Neutron density fluctuations due to randomly distributed sources in finite media

We formulate a theory which describes the effect on the neutron flux of sources in the form of lumps randomly distributed in a finite medium. One-speed diffusion theory is used, but the method can readily be extended to energy-dependent transport theory. The mean flux, the covariance and a new statistical indicator, the mean flux difference between regions, are calculated for an infinite and semi-infinite medium. Numerical results are obtained using Markov and Gaussian models for the random geometry of the lumps. We conclude that the statistical anisotropy of the medium can play a significant role and that, even though we may be considering what is ostensibly a one-dimensional problem in the x-direction, it is necessary to incorporate the medium properties in the other two directions via the correlation lengths λy and λz.

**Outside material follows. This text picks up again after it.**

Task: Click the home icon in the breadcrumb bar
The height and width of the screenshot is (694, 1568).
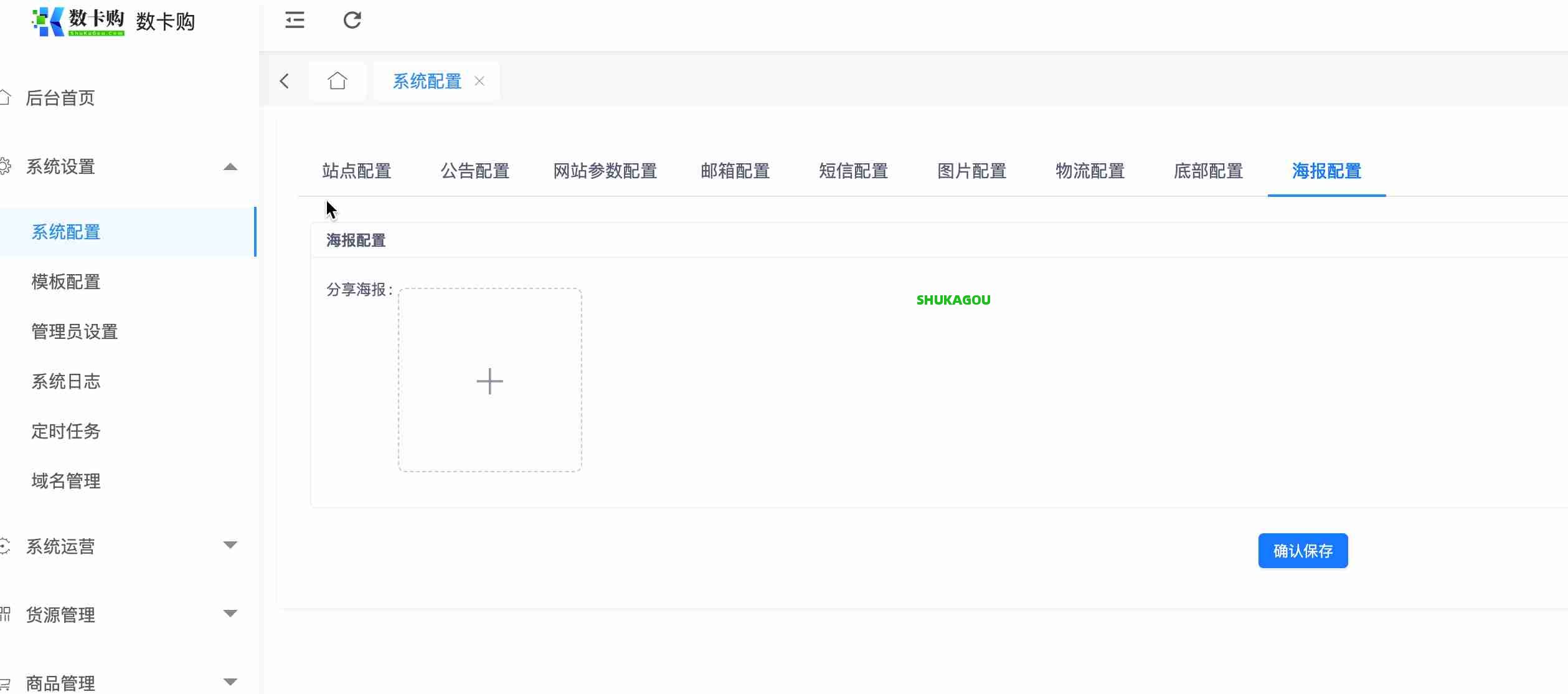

We also note that there can be marked differences in the average fluxes in the various source regions which can deviate considerably from the conventional average flux. These results may have practical implications in the design of radioactive waste drums in which sources of neutrons (or gamma rays) are encased randomly in a background matrix. Conventional averaging may lead to a significant underestimate of the surface flux and current. The theory neglects the associated random material properties but should be a good approximation if the volume fraction of the source material is small. In the Appendix, we develop a random geometry model for the source lumps and derive the associated covariance function.